February 16, 20179 yr Bit of a mystery. The only two thing that I know for sure that should cause a parity error are a hard shutdown, and a memory issue. Your parity errors are in a tight little group - could be just one block of writes. Tends to make memory error unlikely - although can't rule it out. Feb 15 04:40:18 Tower2 kernel: md: recovery thread: PQ corrected, sector=3519069768 Feb 15 04:40:18 Tower2 kernel: md: recovery thread: PQ corrected, sector=3519069776 Feb 15 04:40:18 Tower2 kernel: md: recovery thread: PQ corrected, sector=3519069784 Feb 15 04:40:18 Tower2 kernel: md: recovery thread: PQ corrected, sector=3519069792 Feb 15 04:40:18 Tower2 kernel: md: recovery thread: PQ corrected, sector=3519069800 That is exactly 32 sectors = 16K. That could very well be the size of the unRAID parity block reads and writes. That error is about 1.7T into the parity check. I would suggest running another parity check. Sometimes I've seen a second parity check will flip the parity on the exact same set of sectors back. That would indicate some misread or mishandling of that 16K block on the original 1st parity check. Sorry for the trouble. Looks like you did most everything right in your build. Maybe someone else will find something or have another suggestion.
February 16, 20179 yr Without looking at your diagnostics, I can say that I had exactly that error: 5 errors in contiguous blocks on a server with a SAS2LP-MV8 controller and IOMMU enabled. I disabled IOMMU and ran a correcting parity check and the problem was fixed. See here.
______
## WORK TASK 1
In the parity error thread, how far into the parity check did the errors appear?
## WORK TASK 2
Please continue the parity error thread from the point where it stops.

## DATASET EXCERPT
______
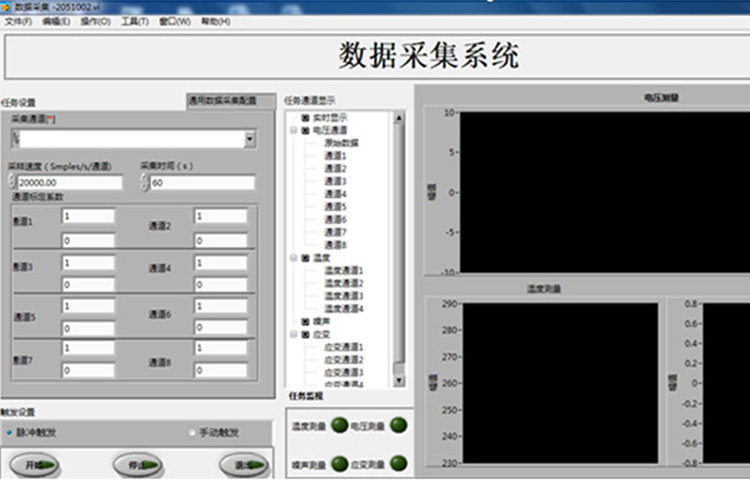750x480 pixels.
Task: Click the 应变测量 indicator light
Action: (399, 463)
______
## OUTPUT 1
About 1.7T into the parity check.

## OUTPUT 2
February 16, 20179 yr Having written the above I decided I ought to take a look at your diagnostics. I see: IOMMU enabled Marvell controller My advice: either disable IOMMU in the BIOS or, if you really need hardware passthrough to VMs, replace your controller.
February 16, 20179 yr Author Thanks bjp999 & John_M! I kicked off a parity check this AM… hopefully the system ‘will flip the parity on the exact same set of sectors back’ and I can go back to trouble-free backups Hooking up a monitor will be a bit of a PITA as I will need to pull the rig down to attach a long gpu cable (The machine is in a tight well vented cabinet above head level). I will try altering syslinux.conf from append initrd=/bzroot to append iommu=pt initrd=/bzroot before physically moving the machine If I do need to hook up the gpu cable, I will run a memtest before messing with the IOMMU. The (marvel) controller in use happens to be the motherboard controller which has been in use for the ~4 year lifespan. My VMs do not utilize passthrough… I have a Windows 7 VM and a Elementary OS VM that are both turned on for a couple hours / month as needed (but not while parity is running). I also have a single docker (crashplan). Just so odd that this occurred out of the blue. (after upgrading to 6.3.1 I ran the pre/post parity check with no issues as is the norm).
February 16, 20179 yr I don't think the parity errors were introduced during the scheduled parity check. In my case that is impossible because my scheduled checks are non-correcting. Therefore the only time they could have occurred is during normal writes to the array. Both P and Q parity were affected.
February 16, 20179 yr Author This server's only SMB share is for the local Windows 7 VM -> which is seldom used. (only when I need to use Zortrax software to prep a STL for printing). The main purpose of this server is for hosting a Linux Desktop from which I run Rsync copies from my primary server.... which are then backed-up to crashplan cloud... In theory, these bulk writes all go to the cache drive. Still... interesting issue here.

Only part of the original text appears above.